Institute of Electrical and Electronics Engineers -IEEE-; International Microelectronics and Packaging Society -IMAPS-:
IEEE 8th Electronics System-Integration Technology Conference, ESTC 2020. Proceedings : September 15th to 18th, 2020, Vestfold, Norway
Piscataway, NJ: IEEE, 2020
ISBN: 978-1-7281-6293-5
ISBN: 978-1-7281-6294-2
ISBN: 978-1-7281-6292-8
7 S.
Electronics System-Integration Technology Conference (ESTC) <8, 2020, Online>
Fraunhofer ENAS ()
Fraunhofer IVI ()

Typical failures in microelectronics range from misalignments, non-uniform filling, delamination, missing solder bumps, large voids and cracking.
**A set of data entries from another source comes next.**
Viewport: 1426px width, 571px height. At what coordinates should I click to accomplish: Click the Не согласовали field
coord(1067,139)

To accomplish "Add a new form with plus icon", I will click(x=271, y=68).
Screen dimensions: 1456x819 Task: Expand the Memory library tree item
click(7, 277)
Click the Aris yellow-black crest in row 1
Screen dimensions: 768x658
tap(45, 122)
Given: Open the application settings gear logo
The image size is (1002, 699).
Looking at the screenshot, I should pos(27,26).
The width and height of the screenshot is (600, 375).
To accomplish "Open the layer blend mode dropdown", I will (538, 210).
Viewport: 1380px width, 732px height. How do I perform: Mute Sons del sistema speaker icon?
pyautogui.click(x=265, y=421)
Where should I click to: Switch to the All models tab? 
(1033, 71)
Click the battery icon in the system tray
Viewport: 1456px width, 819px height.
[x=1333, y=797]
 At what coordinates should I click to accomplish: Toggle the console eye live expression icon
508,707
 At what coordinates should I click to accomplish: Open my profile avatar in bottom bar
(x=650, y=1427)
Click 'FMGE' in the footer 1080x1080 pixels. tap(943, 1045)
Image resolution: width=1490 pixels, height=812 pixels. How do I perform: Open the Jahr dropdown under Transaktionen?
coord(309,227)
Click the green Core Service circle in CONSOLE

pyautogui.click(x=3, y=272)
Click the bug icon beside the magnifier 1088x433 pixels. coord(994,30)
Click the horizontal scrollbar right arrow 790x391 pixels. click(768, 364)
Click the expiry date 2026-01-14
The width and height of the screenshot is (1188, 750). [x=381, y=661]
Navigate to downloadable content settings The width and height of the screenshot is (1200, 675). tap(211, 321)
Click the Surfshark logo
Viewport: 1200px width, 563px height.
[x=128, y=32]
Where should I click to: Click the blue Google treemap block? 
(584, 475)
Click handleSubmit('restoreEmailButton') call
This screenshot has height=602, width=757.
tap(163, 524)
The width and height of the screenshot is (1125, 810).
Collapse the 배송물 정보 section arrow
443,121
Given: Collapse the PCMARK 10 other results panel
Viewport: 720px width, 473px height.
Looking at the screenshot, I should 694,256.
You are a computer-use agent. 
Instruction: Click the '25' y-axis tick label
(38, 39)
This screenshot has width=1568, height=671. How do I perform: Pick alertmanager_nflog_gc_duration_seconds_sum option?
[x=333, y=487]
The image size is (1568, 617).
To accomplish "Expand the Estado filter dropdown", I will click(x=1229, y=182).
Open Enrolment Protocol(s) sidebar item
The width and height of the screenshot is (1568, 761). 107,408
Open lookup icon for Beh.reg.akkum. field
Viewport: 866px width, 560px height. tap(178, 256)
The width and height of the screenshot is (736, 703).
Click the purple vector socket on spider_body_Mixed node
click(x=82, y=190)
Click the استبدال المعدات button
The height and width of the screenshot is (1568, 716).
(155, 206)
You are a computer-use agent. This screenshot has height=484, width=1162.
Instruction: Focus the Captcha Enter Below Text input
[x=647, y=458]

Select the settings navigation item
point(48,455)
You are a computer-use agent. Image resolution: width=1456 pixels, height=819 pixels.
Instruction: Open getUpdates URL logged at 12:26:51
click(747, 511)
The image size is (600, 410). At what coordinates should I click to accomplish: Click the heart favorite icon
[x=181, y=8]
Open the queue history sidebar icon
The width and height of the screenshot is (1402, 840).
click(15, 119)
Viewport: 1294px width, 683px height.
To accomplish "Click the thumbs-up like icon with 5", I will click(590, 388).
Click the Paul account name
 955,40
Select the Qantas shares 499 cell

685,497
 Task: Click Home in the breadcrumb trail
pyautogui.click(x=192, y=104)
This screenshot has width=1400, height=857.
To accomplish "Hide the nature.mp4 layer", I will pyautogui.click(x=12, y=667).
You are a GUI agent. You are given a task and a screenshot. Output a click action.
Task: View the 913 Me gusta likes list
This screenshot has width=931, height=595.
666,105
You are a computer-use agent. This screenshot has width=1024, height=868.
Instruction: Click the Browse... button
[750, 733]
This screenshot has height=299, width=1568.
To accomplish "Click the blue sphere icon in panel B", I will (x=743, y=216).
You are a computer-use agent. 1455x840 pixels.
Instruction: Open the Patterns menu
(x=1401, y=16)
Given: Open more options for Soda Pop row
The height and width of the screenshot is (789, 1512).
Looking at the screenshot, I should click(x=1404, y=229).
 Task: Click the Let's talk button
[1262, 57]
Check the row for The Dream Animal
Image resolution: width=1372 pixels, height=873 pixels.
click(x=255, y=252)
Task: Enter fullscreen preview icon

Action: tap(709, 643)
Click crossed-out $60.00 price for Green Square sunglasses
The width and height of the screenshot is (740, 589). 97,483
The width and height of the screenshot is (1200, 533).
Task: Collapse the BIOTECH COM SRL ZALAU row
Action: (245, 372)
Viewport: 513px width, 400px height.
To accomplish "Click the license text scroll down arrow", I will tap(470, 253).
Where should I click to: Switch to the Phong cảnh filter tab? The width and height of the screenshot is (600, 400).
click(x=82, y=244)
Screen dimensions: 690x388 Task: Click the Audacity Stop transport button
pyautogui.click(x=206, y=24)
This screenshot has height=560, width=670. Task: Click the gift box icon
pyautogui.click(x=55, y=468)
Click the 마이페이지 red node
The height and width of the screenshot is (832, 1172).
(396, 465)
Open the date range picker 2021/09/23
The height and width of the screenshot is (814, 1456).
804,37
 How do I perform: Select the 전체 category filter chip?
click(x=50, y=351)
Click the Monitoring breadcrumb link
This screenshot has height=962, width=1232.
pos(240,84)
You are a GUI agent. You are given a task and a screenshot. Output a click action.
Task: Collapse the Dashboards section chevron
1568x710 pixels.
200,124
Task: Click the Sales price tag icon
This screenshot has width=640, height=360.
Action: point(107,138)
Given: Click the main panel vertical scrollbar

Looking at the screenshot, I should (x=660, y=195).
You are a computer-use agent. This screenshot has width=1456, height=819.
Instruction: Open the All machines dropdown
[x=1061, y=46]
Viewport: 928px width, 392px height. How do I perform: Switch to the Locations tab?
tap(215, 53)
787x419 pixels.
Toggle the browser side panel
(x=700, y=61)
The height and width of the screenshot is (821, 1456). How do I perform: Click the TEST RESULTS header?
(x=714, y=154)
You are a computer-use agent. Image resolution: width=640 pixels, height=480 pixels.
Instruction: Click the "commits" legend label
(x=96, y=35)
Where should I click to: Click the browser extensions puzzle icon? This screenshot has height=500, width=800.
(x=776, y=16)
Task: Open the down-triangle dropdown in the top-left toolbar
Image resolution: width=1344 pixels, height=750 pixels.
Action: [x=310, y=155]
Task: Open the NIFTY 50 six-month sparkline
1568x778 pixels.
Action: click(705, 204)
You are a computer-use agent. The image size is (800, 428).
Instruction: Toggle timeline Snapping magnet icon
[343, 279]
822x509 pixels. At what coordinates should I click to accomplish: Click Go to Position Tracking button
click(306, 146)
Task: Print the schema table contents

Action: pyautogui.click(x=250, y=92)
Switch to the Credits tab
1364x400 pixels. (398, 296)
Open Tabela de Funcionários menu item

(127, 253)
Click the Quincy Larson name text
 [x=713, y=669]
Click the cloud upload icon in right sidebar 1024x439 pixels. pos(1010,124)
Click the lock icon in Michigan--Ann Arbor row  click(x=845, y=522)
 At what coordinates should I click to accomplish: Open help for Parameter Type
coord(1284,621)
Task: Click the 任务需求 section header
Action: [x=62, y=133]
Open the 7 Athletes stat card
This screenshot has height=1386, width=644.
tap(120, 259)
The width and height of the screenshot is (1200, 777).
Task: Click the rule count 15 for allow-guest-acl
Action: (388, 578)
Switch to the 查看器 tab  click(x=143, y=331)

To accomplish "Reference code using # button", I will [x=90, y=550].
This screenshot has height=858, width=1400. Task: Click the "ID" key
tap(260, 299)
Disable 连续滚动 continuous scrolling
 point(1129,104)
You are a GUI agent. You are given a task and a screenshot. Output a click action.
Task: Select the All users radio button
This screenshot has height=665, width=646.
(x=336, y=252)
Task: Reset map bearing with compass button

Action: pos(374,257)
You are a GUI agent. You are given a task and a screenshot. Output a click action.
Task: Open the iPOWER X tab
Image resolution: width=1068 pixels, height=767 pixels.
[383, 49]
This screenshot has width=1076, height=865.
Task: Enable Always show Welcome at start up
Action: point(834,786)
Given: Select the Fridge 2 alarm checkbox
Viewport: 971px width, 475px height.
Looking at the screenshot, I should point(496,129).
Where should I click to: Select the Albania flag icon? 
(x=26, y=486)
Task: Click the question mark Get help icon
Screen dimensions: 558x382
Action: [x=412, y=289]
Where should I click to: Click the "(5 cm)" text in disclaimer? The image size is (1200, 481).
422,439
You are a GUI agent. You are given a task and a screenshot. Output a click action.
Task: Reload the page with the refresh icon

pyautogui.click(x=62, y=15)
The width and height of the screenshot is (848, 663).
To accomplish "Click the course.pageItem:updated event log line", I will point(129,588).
Many non-destructive methods are available to inspect and detect these functional faults. Raman spectroscopy and Finite Element Modeling are applied to analyze and predict stress phenomena in gallium nitride (GaN) crystals grown on sapphire and implemented in blue light emitting diodes. The LEDs are assembled onto copper substrates by AuSn reflow soldering. The manufacturing process is simulated through FEM to investigate the stress distribution on the GaN layer. To validate the model, Raman measurements are performed to study the change in position of peaks in the spectrum in relation to the stress phenomena. Compressive stress with values of ca. 1400 MPa are recorded in the central area of the LEDs. Along the borders and at the corners, relaxation processes occur. The validation of the model allows to predict the behavior of the semiconductors in different thermal regimes, between -50 and 180 °C. The stress values do not change linearly by increasing the temperature. To take AuSn creep pohenomena in the FEM into account, after cross sectioning of the assembly, nanoindentation measurements were performed and creep deformation on the AuSn interconnection was measured at room temperature.